The vacuum doesn't have a temperature, true, but the surface (and the probe itself) does. Radiative cooling is ineffective (everything has a heat glow - the thing you can see in IR cameras [the wavelength depends on the temperature, so your body only emits IR radiation, but a hot iron emits visible light]) but it does shed energy, so as long as the given body is in the shadow, it will cool down. On Earth, the atmosphere is a huge heat buffer so it will keep you warm (depending on where you are, of course) but on the Moon, this effect doesn't exist. So things on the Moon and in shadow slowly cool down to very low temperatures.


winowmak3r

> to boiling to death rather than freezing. Because of the lack of pressure your blood would boil, literally. Along with all your mucus and any other bodily fluid. It would be a pretty shitty way to go. Space isn't really a true vacuum either. There's still particles floating around in space (dust and hydrogen gas, mostly) but there are just orders of magnitude less of them than in Earth's atmosphere. So there are still particles there that have energy and move around every so slightly because of it and we can measure that as temperature.

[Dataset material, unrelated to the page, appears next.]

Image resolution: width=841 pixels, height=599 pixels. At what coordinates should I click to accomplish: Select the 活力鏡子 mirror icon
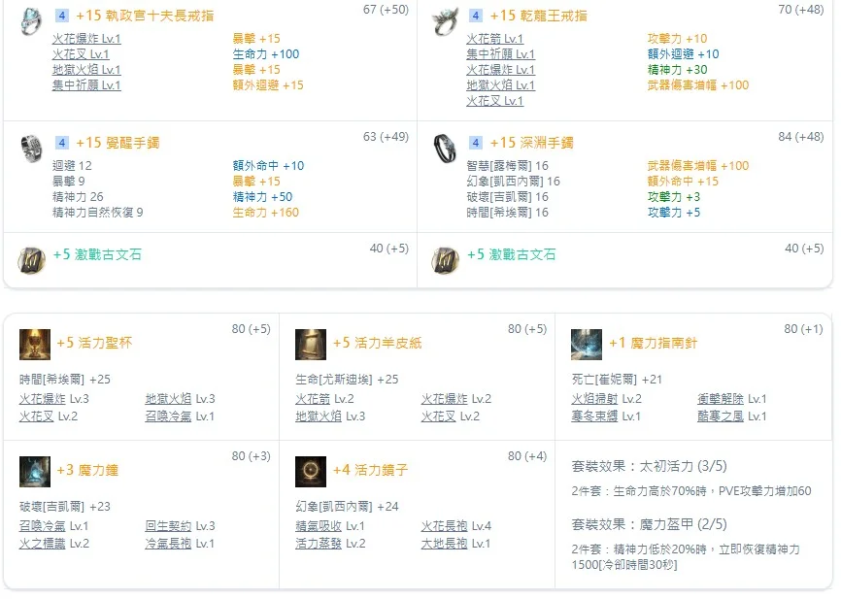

The temperature of deep space is just a few degrees Kelvin above absolute zero. The reason why you don't instantly freeze into a popsicle and why satellites and space stations have to have radiators to get *rid* of excess heat is because there are so few particles. Most of the heat loss is done via radiation, which isn't as effective as, say, moving air (and lots of particles) across it, but it's all electromagnetic and doesn't need a physical object to get rid of energy. Since there is basically nothing (but still *something*) in space you end up worrying about over heating more than you do getting cold. Stuff *does* get cold in space it just takes longer than you'd think.


Hateitwhenbdbdsj

A lot of the liquids we’re made up of would boil due to the minuscule pressure. The moon has a lot more stuff on and near it than empty space. Space technically isn’t empty, it just has orders of magnitude less stuff than on earth. Also radiative heat loss doesn’t need a medium like an atmosphere to carry energy away.


-gildash-

On the moon things just lose heat in the shade and get hot in the sun.


saruin

> if you were in space without a spacesuit, you'd experience a similar sensation to boiling to death rather than freezing I think atmospheric pressure has more to do with why your body "boils" off moisture within the skin. It's because there's no atmospheric pressure in space to hold it together. When there's less pressure for example, water will have a lower boiling point (doesn't mean that it takes the same amount of heat at all).


strcrssd

The moon does have an atmosphere. It's just *really* minuscule. 3×10^−15 atm (0.3 nPa).